*** RECORDS FOR THE TASK

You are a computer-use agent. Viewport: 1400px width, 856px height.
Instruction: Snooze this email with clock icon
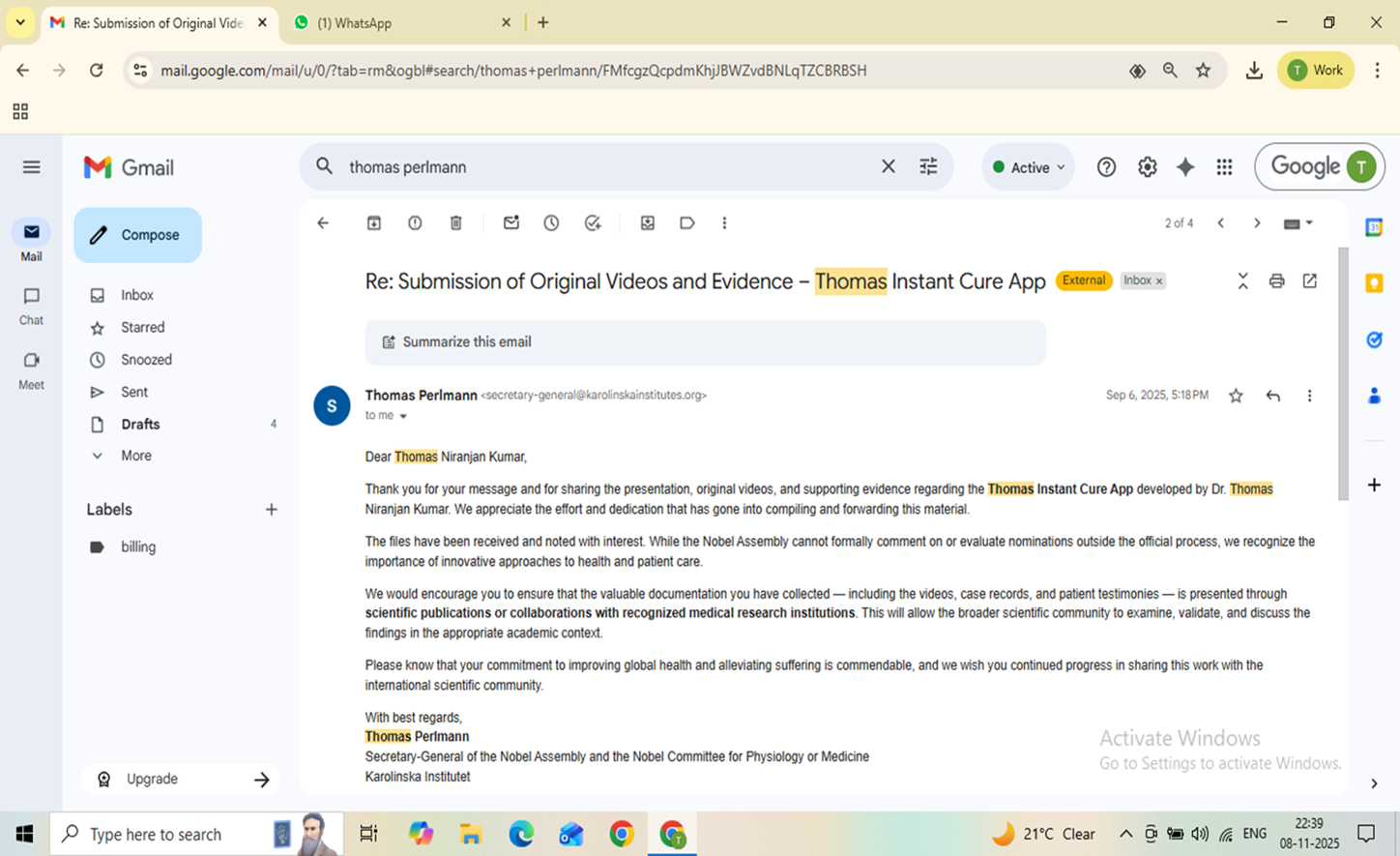(551, 223)
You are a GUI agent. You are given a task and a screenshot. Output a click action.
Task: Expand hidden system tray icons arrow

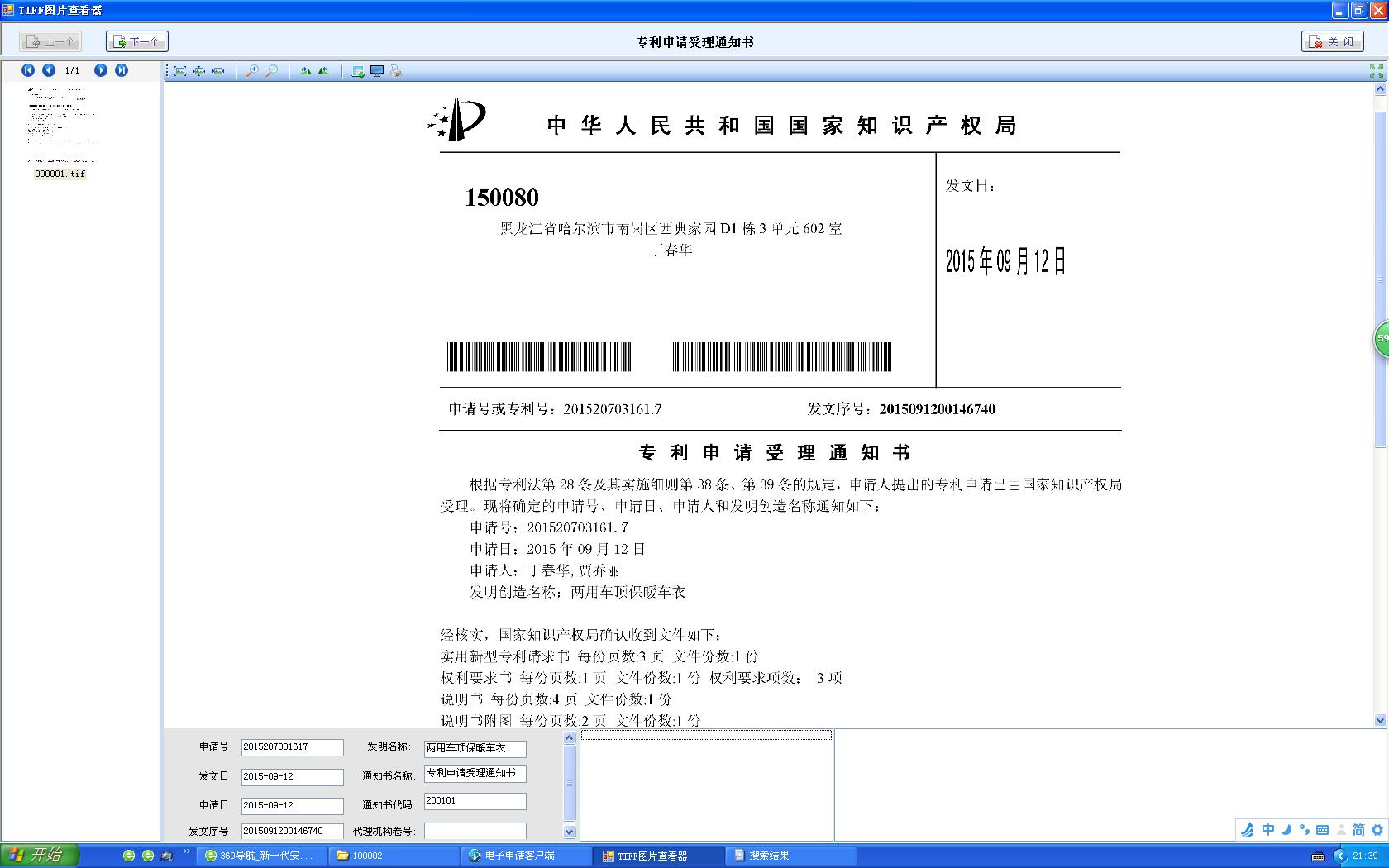[1340, 856]
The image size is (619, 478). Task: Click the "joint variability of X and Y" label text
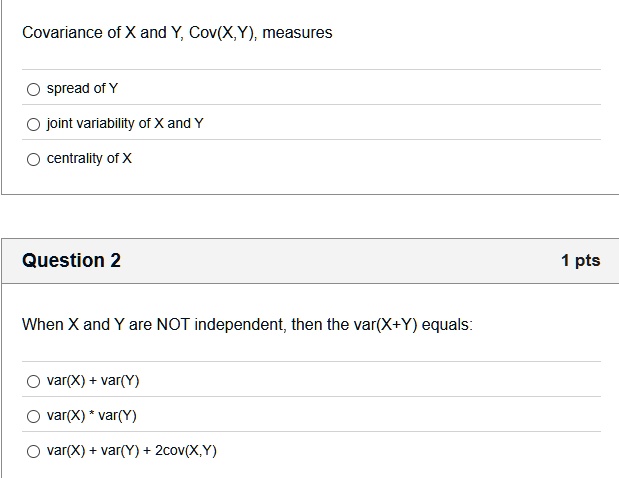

******

◆ **TASK DETAILS**
Copy every record exactly as it appears, apart from any pictures.

◆ **REPLY TO THE EXERCISE**
You are a computer-use agent. Viewport: 1400px width, 856px height.
Instruction: Snooze this email with clock icon
(551, 223)
You are a GUI agent. You are given a task and a screenshot. Output a click action.
Task: Expand hidden system tray icons arrow

[1340, 856]
The image size is (619, 478). Task: Click the "joint variability of X and Y" label text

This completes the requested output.